Qualità della vita/I fatti prima delle (E)utopie
In poche settimane, Lecce da probabile Città Capitale della Cultura per il 2019 si è classificata al centesimo posto per la qualità della vita tra le provincie italiane. Di recente, infatti, il Sole 24 Ore ha pubblicato l’annuale statistica realizzata sulla base dell’analisi dei dati relativi al tenore di vita, agli affari e al lavoro, ai servizi (ambiente e salute), alla popolazione, all’ordine pubblico ed al tempo libero e, rispetto alla rilevazione dello scorso anno, la Provincia di Lecce è scesa di ben dieci postazioni. Un risveglio amaro per tutti, dopo mesi trascorsi nel fervore di iniziative e progetti, dopo feste di piazza e manifestazioni gioiose, che hanno occultato, nella percezione collettiva, la realtà vera della Città. Finita l’illusione di una competizione esaltante, i dati statistici impongono a tutti di riflettere; e non sulla base di idee, di (e)utopie, ma dei fatti concreti, quelli che sono accaduti nel disinteresse collettivo (penso alla morte dei due senzatetto, scoperta, nel gennaio 2014, dopo mesi rispetto al crollo di una palazzina disabitata, come alle recentissime rilevazioni riguardo al consumo di alcol fra i giovanissimi…e l’elenco potrebbe essere lunghissimo). Una riflessione che deve coincidere con l’assunzione diretta di responsabilità da parte di ognuno di noi. Gli interventi, i dibattiti sui temi sociali, ormai di regola, si risolvono in critiche sull’operato degli altri, in una dinamica dialettica distorta, ove c’è sempre qualcuno che ha sbagliato e qualcuno che pensa di essere infallibile ed ha la presunzione di potere esprimere giudizi su tutto.

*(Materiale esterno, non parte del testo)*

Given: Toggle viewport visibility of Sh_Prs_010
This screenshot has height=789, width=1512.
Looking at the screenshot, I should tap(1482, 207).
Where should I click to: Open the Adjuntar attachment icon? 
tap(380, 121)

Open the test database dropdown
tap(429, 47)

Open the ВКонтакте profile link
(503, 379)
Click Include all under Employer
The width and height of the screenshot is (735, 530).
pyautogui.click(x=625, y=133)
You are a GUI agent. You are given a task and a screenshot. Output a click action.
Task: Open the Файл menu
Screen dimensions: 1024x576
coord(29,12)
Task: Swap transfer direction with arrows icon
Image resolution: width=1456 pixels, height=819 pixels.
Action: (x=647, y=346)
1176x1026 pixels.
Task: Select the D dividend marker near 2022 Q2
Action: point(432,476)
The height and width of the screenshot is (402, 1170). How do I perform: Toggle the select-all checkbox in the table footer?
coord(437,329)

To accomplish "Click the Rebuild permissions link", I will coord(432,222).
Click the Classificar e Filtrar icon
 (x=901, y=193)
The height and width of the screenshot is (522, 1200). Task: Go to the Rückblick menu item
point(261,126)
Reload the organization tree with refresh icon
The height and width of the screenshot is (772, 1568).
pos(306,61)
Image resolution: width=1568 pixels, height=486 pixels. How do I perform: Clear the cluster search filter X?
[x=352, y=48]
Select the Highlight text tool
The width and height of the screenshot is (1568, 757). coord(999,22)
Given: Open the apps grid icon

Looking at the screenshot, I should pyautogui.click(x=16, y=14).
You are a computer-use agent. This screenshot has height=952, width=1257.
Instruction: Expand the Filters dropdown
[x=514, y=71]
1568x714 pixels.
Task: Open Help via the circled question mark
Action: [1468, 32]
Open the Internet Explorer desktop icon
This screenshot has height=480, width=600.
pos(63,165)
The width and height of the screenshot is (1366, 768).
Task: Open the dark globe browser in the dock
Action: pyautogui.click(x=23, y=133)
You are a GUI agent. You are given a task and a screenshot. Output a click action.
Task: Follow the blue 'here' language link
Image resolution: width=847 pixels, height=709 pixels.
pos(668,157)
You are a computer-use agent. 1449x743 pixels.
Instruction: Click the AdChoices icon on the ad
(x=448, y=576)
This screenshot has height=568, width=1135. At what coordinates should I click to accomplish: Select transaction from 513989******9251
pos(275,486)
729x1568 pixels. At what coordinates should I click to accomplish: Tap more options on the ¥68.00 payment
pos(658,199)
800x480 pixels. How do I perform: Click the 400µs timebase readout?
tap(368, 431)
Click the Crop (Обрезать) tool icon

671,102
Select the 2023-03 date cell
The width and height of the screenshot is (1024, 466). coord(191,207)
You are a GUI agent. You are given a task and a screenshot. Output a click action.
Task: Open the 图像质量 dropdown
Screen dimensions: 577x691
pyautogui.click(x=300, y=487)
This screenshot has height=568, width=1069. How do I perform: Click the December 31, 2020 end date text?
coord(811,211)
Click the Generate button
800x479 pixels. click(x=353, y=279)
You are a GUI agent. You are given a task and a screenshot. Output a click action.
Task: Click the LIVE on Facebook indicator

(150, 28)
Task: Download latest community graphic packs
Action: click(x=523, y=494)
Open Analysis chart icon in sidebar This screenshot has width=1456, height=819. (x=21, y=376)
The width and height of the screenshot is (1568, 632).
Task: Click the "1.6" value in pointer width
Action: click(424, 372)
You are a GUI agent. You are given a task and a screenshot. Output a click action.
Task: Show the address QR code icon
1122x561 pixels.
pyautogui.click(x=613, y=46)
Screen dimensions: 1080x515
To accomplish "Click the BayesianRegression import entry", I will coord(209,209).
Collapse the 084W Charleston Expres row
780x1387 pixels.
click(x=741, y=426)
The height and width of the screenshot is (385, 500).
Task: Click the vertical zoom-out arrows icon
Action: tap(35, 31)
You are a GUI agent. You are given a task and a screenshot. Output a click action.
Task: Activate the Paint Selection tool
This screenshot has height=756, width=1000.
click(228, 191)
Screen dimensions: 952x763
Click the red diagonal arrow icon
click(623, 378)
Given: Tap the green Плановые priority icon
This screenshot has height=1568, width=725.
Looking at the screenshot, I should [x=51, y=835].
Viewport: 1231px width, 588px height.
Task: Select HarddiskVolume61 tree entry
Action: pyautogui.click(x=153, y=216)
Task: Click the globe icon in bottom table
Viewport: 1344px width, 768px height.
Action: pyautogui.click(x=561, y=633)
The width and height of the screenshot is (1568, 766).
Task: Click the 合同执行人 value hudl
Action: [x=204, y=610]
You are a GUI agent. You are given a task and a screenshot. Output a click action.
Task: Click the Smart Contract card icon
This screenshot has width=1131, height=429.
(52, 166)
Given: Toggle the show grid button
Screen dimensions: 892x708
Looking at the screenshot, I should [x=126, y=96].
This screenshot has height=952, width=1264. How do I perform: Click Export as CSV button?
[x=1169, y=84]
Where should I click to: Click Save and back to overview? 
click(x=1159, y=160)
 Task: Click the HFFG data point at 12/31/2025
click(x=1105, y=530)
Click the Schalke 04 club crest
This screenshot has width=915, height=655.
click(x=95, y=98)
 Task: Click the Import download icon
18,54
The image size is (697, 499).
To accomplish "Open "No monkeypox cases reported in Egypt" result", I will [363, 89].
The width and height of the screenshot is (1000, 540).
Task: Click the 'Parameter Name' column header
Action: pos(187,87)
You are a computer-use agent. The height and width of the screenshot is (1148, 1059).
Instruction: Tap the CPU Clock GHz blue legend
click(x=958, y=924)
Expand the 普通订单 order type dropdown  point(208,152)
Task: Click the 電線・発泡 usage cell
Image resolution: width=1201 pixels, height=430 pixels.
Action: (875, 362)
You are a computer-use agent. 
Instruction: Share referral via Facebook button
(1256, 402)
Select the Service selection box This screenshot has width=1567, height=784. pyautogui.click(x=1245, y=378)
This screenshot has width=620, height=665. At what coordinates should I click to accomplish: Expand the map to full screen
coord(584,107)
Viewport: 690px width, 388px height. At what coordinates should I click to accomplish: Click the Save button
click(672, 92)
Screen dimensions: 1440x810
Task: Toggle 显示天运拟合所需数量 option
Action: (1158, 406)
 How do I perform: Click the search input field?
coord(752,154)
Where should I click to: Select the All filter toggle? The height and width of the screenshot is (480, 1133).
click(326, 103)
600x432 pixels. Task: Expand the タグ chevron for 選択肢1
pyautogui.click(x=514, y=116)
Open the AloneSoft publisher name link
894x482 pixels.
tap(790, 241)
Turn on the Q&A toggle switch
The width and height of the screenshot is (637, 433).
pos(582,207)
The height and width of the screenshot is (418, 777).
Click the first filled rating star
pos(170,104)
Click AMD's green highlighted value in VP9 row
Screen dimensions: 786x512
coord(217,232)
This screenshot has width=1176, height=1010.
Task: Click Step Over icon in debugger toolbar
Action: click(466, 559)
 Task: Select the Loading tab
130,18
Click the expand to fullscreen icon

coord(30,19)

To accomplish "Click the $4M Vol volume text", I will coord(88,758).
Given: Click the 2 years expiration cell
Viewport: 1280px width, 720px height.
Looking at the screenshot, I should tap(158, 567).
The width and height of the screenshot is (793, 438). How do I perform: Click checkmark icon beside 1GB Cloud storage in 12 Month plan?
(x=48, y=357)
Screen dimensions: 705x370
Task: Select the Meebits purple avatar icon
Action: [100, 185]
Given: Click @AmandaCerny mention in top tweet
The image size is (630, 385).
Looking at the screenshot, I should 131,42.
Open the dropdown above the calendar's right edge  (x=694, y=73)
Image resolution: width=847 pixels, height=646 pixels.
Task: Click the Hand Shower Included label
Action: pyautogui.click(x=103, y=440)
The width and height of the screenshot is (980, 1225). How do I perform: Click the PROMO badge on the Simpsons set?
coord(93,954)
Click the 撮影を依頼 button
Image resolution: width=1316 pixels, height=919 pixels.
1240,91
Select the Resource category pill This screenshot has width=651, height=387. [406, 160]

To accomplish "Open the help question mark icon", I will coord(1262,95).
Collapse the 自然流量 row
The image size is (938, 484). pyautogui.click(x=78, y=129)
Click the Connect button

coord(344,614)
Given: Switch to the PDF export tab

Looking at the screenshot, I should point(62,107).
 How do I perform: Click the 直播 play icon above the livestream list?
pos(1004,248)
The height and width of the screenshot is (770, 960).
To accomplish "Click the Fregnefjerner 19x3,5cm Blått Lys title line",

Così non è, ed anzi è troppo facile valutare – e criticare – coloro che fanno qualcosa per gli altri, rimanendo limitati nella propria dimensione individuale, mentre la vera sfida è quella di collaborare, di partecipare alla realizzazione del bene comune. Per troppo tempo, siamo stati distratti dalla vacuità, ripiegati su noi stessi e sulle nostre necessità intese come unico obiettivo da perseguire mentre, intorno a noi, la vita della collettività è andata progressivamente peggiorando, come confermano le recenti rilevazioni. Tutti dobbiamo sentirci responsabili del declino sociale in cui versiamo, e che da tempo, troppo tempo, è una realtà, vigliaccamente ignorata, e, pure, presente dinanzi ai nostri occhi. Il primo errore commesso è di avere trascurato la solidarietà che, prima di tutto, è interesse per gli altri e, soprattutto, per i più bisognosi ma anche per i più deboli, e per i giovani che devono crescere ed imparare a vivere nel rispetto dei valori fondamentali della persona. Anche noi cristiani ci siamo abbandonati alla fede “tiepida”, nella comodità delle nostre abitudini rassicuranti, e, così, abbiamo preferito l’apparenza al sacrificio dell’impegno. La realtà della nostra società impone a tutti di cambiare rotta nella consapevolezza che, per noi cristiani, la vera forza – che è allo stesso tempo la certezza di riuscire ad incidere in tutti i contesti sociali in cui quotidianamente agiamo – è che la nostra vita è fondata sulla roccia dalla quale sgorga acqua nel deserto.